Why you are advised to deactivate plugins and switch to the default theme.

From my long experience in helping Contact Form 7 users on the support forum I can say that the most common reason behind troubles is interference from other plugins, or with the theme which the user uses.

Some see this as an incompatibility issue between plugins, but that is not true in the precise sense. Plugin authors and theme authors don’t have to care about compatibility with a particular plugin — even if the plugin is one of the most popular ones. Authors only have to care about compliance with the best practice in WordPress plugin and theme development.

However, it is a fact that there are many plugin and theme authors who don’t care about anything. Their plugins and themes often interfere with other plugins, and can break their functionality. Many of them are commercial products, or products distributed under no proper licensing (CodeCanyon and ThemeForest are notorious as typical distributors of such poorly made products). No wonder you face problems if you use such plugins or themes.
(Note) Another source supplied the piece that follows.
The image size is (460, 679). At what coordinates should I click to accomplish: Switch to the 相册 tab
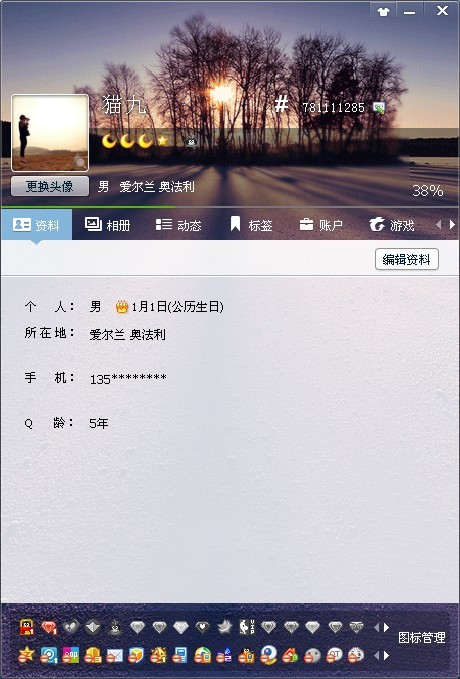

This is the reason why you are advised to deactivate all plugins (excluding Contact Form 7), and switch your theme to the default theme at the same time. By doing this you can determine whether the trouble you face is caused by Contact Form 7 itself, is caused by one of the other plugins or is caused by the theme that you’ve just deactivated. If it turns out that the culprit is one of the latter two then by re-activating them one by one, doing the same test each time, you should be able to narrow down and eventually pin down the real culprit behind the trouble.
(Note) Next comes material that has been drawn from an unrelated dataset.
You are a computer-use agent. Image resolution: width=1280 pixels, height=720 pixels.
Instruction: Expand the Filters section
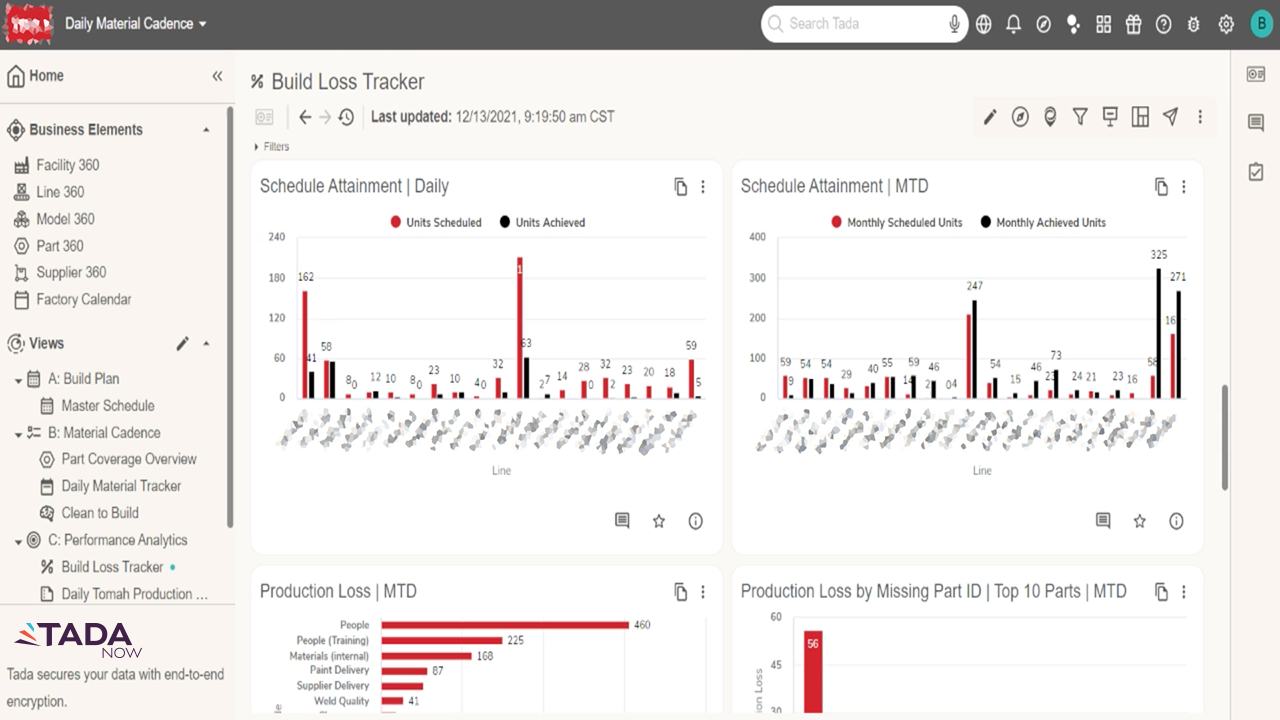(271, 146)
When we say “default theme” this refers to the official theme that has come with WordPress itself. If you use WordPress 5.3 then Twenty Twenty is the default theme. Twenty Nineteen and Twenty Seventeen are former default themes, and they are still maintained. Default themes are more reliable than other themes because they are created and maintained by expert developers.

You may worry that you might lose configuration data when switching themes. If the theme is created in the right way, and is compliant with recommended practices, then you can safely switch themes without any data loss. If not, unfortunately, there is no guarantee. In any case you are advised to make a backup of data beforehand.

There may be cases where you feel it is difficult to deactivate plugins, or to switch themes, because of reasons such as it being the client’s site and they might be unhappy if you were to do that. I appreciate the difficulty of these situations, but if the responsibility to troubleshoot lies with you then you have to do that somehow.

Many experienced webmasters, in anticipation of such cases, prepare a staging environment on which you can test changes without effecting the live production environment. Or you may want to try a plugin called Health Check & Troubleshooting. This plugin allows you to make changes to a site in such a way that the changes are only visible to you as the logged-in administrator.